One day, Sandhya gets kidnapped and Thiru gets a threatening call. But Thiru is unable to trace the culprit as he has so many enemies. Initially, he suspects Singaperumal but later finds that Rajan was the man behind the kidnap. Thiru flashes Sandhya's pictures in the magazines and finds out that Rajan has planned to sell her to a brothel in Dubai. Thiru rushes to the railway station where Sandhya is present. He fights against Rajan and kills him. Singaperumal comes to the spot and helps Thiru escape. Finally, Thiru and Sandhya are united.

== Production ==
After the success of Parthiban Kanavu, Karu Palaniyappan and Srikanth reunited again for a project called Sadhurangam during December 2003. Srikanth portrayed a journalist and his character was named after Thirupathisamy, the late film director who was Karu Palaniappan's close friend. A set resembling a journal office was designed by Rajeevan on a home near Ekkaduthangal, Chennai. Initial publicity posters were in black-and-white, intended to emulate a chessboard.

== Soundtrack ==
Soundtrack was composed by Vidyasagar and released in 2004.
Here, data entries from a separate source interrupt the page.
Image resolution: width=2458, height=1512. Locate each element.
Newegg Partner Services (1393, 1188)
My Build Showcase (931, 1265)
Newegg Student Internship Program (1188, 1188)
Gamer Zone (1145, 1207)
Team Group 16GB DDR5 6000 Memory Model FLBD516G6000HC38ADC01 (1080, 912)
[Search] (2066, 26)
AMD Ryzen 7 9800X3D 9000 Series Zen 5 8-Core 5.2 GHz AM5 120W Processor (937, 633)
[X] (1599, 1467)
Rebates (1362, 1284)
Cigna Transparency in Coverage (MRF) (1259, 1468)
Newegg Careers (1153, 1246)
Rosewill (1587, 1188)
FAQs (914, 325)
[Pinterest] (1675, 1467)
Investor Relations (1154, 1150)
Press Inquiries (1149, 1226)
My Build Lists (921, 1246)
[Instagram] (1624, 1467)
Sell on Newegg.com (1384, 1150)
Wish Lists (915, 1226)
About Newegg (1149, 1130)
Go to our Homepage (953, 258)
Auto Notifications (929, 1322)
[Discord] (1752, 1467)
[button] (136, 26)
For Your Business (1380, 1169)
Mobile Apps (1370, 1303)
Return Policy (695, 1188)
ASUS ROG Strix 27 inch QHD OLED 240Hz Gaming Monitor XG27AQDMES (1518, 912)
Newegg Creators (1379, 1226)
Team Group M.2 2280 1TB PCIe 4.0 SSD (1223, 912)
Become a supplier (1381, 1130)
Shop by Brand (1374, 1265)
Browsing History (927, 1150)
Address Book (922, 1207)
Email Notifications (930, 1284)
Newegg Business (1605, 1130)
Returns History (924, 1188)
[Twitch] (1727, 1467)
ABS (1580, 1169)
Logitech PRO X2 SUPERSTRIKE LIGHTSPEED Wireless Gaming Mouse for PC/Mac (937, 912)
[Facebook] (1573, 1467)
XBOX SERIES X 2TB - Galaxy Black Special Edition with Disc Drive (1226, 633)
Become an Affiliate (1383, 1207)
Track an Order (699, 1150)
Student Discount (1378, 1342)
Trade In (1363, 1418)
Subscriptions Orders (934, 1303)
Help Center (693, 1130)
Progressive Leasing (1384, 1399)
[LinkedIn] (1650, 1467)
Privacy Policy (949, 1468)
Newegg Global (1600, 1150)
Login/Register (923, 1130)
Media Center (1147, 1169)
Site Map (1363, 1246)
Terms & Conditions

| Song | Singers | Lyrics |
| "Aaduvomea" | Manikka Vinayagam | Bharathiyar |
| "Ambulimama" | KK, Sujatha | Yugabharathi |
| "Enge Enge" | Karthik, Timmy |
| "Ennanna" | Sunitha Sarathy | Pa. Vijay |
| "Enna Thandhi" | Karthik, Srilekha Parthasarathy |
| "Vizhiyum" | Harini, Madhu Balakrishnan | Arivumathi |

== Critical reception ==

Haricharan Pudipeddi wrote for Nowrunning, "in spite of its long delay in release, Sathurangam manages to impress one and all, from start to finish". Malathi Rangarajan of The Hindu wrote, "A film which had been confined to the cans for nearly five years has finally seen the light of day. But the significant aspect is that Chathurangam (U) doesn't have a dated feel about it and is as good as any recent product". Sify wrote, "The slow romance between the lead and the crusader journalist characterisation is worked out neatly in the first half. However the film loosens its grip post interval with a staid and predictable climax". M Bharat Kumar of News Today wrote, "Watch out for some fiery dialogues by Karu Pazhaniappan. It sets up the momentum. Sharp and appropariate at places, the dialogues question the rights and wrongs prevalent in the society". Karu Palaniappan won the Tamil Nadu State Film Award for Best Story Writer.